__Assignment__. Transcribe the entries below without alteration.

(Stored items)
+--

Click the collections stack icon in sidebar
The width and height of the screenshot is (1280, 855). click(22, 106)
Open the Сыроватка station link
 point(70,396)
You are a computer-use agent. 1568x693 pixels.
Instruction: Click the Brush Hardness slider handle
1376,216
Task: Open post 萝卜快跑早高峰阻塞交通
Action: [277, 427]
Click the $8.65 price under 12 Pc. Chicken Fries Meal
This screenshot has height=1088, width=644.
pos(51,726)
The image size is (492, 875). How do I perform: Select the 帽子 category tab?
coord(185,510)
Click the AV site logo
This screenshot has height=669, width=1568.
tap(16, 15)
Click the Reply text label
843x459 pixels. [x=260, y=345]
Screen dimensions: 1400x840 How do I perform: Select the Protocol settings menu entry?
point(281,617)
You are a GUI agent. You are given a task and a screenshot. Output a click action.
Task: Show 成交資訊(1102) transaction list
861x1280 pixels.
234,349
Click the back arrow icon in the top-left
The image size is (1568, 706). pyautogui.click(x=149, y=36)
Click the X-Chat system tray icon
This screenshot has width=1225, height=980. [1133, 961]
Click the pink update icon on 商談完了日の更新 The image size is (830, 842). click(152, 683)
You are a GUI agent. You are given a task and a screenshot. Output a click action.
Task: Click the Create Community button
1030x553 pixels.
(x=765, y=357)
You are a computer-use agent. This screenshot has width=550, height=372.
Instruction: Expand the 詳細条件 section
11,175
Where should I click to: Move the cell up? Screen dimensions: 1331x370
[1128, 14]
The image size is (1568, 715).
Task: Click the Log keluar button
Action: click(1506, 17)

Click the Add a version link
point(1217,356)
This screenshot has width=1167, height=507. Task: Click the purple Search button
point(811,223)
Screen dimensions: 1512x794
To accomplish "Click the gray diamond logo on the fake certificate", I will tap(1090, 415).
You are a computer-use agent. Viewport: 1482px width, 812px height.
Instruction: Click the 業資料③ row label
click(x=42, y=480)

+--

__Answer to this exercise__.
Click the collections stack icon in sidebar
The width and height of the screenshot is (1280, 855). click(22, 106)
Open the Сыроватка station link
 point(70,396)
You are a computer-use agent. 1568x693 pixels.
Instruction: Click the Brush Hardness slider handle
1376,216
Task: Open post 萝卜快跑早高峰阻塞交通
Action: [277, 427]
Click the $8.65 price under 12 Pc. Chicken Fries Meal
This screenshot has height=1088, width=644.
pos(51,726)
The image size is (492, 875). How do I perform: Select the 帽子 category tab?
coord(185,510)
Click the AV site logo
This screenshot has height=669, width=1568.
tap(16, 15)
Click the Reply text label
843x459 pixels. [x=260, y=345]
Screen dimensions: 1400x840 How do I perform: Select the Protocol settings menu entry?
point(281,617)
You are a GUI agent. You are given a task and a screenshot. Output a click action.
Task: Show 成交資訊(1102) transaction list
861x1280 pixels.
234,349
Click the back arrow icon in the top-left
The image size is (1568, 706). pyautogui.click(x=149, y=36)
Click the X-Chat system tray icon
This screenshot has width=1225, height=980. [1133, 961]
Click the pink update icon on 商談完了日の更新 The image size is (830, 842). click(152, 683)
You are a GUI agent. You are given a task and a screenshot. Output a click action.
Task: Click the Create Community button
1030x553 pixels.
(x=765, y=357)
You are a computer-use agent. This screenshot has width=550, height=372.
Instruction: Expand the 詳細条件 section
11,175
Where should I click to: Move the cell up? Screen dimensions: 1331x370
[1128, 14]
The image size is (1568, 715).
Task: Click the Log keluar button
Action: click(1506, 17)

Click the Add a version link
point(1217,356)
This screenshot has width=1167, height=507. Task: Click the purple Search button
point(811,223)
Screen dimensions: 1512x794
To accomplish "Click the gray diamond logo on the fake certificate", I will tap(1090, 415).
You are a computer-use agent. Viewport: 1482px width, 812px height.
Instruction: Click the 業資料③ row label
click(x=42, y=480)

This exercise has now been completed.